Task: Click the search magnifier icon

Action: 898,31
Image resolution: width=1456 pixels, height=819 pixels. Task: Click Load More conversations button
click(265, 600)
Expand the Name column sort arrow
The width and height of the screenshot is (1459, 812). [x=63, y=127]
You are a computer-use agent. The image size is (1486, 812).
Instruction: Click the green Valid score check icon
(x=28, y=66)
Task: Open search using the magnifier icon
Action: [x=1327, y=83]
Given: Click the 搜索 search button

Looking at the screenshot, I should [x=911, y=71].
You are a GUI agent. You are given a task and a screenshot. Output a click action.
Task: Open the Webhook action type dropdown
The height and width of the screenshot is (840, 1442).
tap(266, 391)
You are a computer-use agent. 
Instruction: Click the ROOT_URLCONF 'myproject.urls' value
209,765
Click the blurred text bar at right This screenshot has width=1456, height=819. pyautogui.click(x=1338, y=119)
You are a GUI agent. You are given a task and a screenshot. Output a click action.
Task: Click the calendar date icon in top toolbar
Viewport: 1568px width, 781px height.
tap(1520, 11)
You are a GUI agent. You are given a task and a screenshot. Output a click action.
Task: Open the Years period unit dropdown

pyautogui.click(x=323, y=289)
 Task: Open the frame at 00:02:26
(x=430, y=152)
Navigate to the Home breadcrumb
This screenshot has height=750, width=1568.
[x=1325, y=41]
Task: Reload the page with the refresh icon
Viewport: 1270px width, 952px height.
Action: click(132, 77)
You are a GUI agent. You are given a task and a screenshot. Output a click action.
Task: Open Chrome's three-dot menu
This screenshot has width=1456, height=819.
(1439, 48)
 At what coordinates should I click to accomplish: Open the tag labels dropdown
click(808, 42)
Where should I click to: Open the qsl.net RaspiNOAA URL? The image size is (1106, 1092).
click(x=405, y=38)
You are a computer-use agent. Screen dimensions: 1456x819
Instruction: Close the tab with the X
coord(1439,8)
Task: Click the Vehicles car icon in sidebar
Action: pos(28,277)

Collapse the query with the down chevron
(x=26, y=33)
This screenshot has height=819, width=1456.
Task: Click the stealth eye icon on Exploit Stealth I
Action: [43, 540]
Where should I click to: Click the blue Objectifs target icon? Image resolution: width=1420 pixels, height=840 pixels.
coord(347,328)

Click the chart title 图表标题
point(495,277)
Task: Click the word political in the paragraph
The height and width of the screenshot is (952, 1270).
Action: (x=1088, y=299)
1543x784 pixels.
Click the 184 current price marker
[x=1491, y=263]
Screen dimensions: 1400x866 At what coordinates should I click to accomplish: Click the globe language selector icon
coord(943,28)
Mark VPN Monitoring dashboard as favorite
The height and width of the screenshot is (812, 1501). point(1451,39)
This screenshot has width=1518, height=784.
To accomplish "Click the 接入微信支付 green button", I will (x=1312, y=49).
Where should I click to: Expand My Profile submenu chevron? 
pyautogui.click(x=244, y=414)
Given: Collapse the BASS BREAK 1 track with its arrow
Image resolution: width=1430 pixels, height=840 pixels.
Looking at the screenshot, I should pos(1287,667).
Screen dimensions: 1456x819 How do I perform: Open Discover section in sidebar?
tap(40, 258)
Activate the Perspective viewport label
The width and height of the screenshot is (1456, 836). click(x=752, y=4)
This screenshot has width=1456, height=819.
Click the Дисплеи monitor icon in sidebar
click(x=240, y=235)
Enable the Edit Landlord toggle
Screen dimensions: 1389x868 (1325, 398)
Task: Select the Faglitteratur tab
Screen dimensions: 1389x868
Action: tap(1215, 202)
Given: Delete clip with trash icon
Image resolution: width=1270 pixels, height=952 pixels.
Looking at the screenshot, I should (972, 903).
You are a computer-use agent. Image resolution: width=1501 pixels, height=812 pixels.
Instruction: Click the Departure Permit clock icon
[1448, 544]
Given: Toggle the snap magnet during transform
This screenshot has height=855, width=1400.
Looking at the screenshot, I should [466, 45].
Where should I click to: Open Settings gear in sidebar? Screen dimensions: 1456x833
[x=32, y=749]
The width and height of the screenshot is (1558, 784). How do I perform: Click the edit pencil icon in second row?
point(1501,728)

### Brief
Would you transcribe every entry exactly, leaving nothing out?

### Task output
Task: Click the search magnifier icon

Action: 898,31
Image resolution: width=1456 pixels, height=819 pixels. Task: Click Load More conversations button
click(265, 600)
Expand the Name column sort arrow
The width and height of the screenshot is (1459, 812). [x=63, y=127]
You are a computer-use agent. The image size is (1486, 812).
Instruction: Click the green Valid score check icon
(x=28, y=66)
Task: Open search using the magnifier icon
Action: [x=1327, y=83]
Given: Click the 搜索 search button

Looking at the screenshot, I should [x=911, y=71].
You are a GUI agent. You are given a task and a screenshot. Output a click action.
Task: Open the Webhook action type dropdown
The height and width of the screenshot is (840, 1442).
tap(266, 391)
You are a computer-use agent. 
Instruction: Click the ROOT_URLCONF 'myproject.urls' value
209,765
Click the blurred text bar at right This screenshot has width=1456, height=819. pyautogui.click(x=1338, y=119)
You are a GUI agent. You are given a task and a screenshot. Output a click action.
Task: Click the calendar date icon in top toolbar
Viewport: 1568px width, 781px height.
tap(1520, 11)
You are a GUI agent. You are given a task and a screenshot. Output a click action.
Task: Open the Years period unit dropdown

pyautogui.click(x=323, y=289)
 Task: Open the frame at 00:02:26
(x=430, y=152)
Navigate to the Home breadcrumb
This screenshot has height=750, width=1568.
[x=1325, y=41]
Task: Reload the page with the refresh icon
Viewport: 1270px width, 952px height.
Action: click(132, 77)
You are a GUI agent. You are given a task and a screenshot. Output a click action.
Task: Open Chrome's three-dot menu
This screenshot has width=1456, height=819.
(1439, 48)
 At what coordinates should I click to accomplish: Open the tag labels dropdown
click(808, 42)
Where should I click to: Open the qsl.net RaspiNOAA URL? The image size is (1106, 1092).
click(x=405, y=38)
You are a computer-use agent. Screen dimensions: 1456x819
Instruction: Close the tab with the X
coord(1439,8)
Task: Click the Vehicles car icon in sidebar
Action: pos(28,277)

Collapse the query with the down chevron
(x=26, y=33)
This screenshot has height=819, width=1456.
Task: Click the stealth eye icon on Exploit Stealth I
Action: [43, 540]
Where should I click to: Click the blue Objectifs target icon? Image resolution: width=1420 pixels, height=840 pixels.
coord(347,328)

Click the chart title 图表标题
point(495,277)
Task: Click the word political in the paragraph
The height and width of the screenshot is (952, 1270).
Action: (x=1088, y=299)
1543x784 pixels.
Click the 184 current price marker
[x=1491, y=263]
Screen dimensions: 1400x866 At what coordinates should I click to accomplish: Click the globe language selector icon
coord(943,28)
Mark VPN Monitoring dashboard as favorite
The height and width of the screenshot is (812, 1501). point(1451,39)
This screenshot has width=1518, height=784.
To accomplish "Click the 接入微信支付 green button", I will (x=1312, y=49).
Where should I click to: Expand My Profile submenu chevron? 
pyautogui.click(x=244, y=414)
Given: Collapse the BASS BREAK 1 track with its arrow
Image resolution: width=1430 pixels, height=840 pixels.
Looking at the screenshot, I should pos(1287,667).
Screen dimensions: 1456x819 How do I perform: Open Discover section in sidebar?
tap(40, 258)
Activate the Perspective viewport label
The width and height of the screenshot is (1456, 836). click(x=752, y=4)
This screenshot has width=1456, height=819.
Click the Дисплеи monitor icon in sidebar
click(x=240, y=235)
Enable the Edit Landlord toggle
Screen dimensions: 1389x868 (1325, 398)
Task: Select the Faglitteratur tab
Screen dimensions: 1389x868
Action: tap(1215, 202)
Given: Delete clip with trash icon
Image resolution: width=1270 pixels, height=952 pixels.
Looking at the screenshot, I should (972, 903).
You are a computer-use agent. Image resolution: width=1501 pixels, height=812 pixels.
Instruction: Click the Departure Permit clock icon
[1448, 544]
Given: Toggle the snap magnet during transform
This screenshot has height=855, width=1400.
Looking at the screenshot, I should [466, 45].
Where should I click to: Open Settings gear in sidebar? Screen dimensions: 1456x833
[x=32, y=749]
The width and height of the screenshot is (1558, 784). How do I perform: Click the edit pencil icon in second row?
point(1501,728)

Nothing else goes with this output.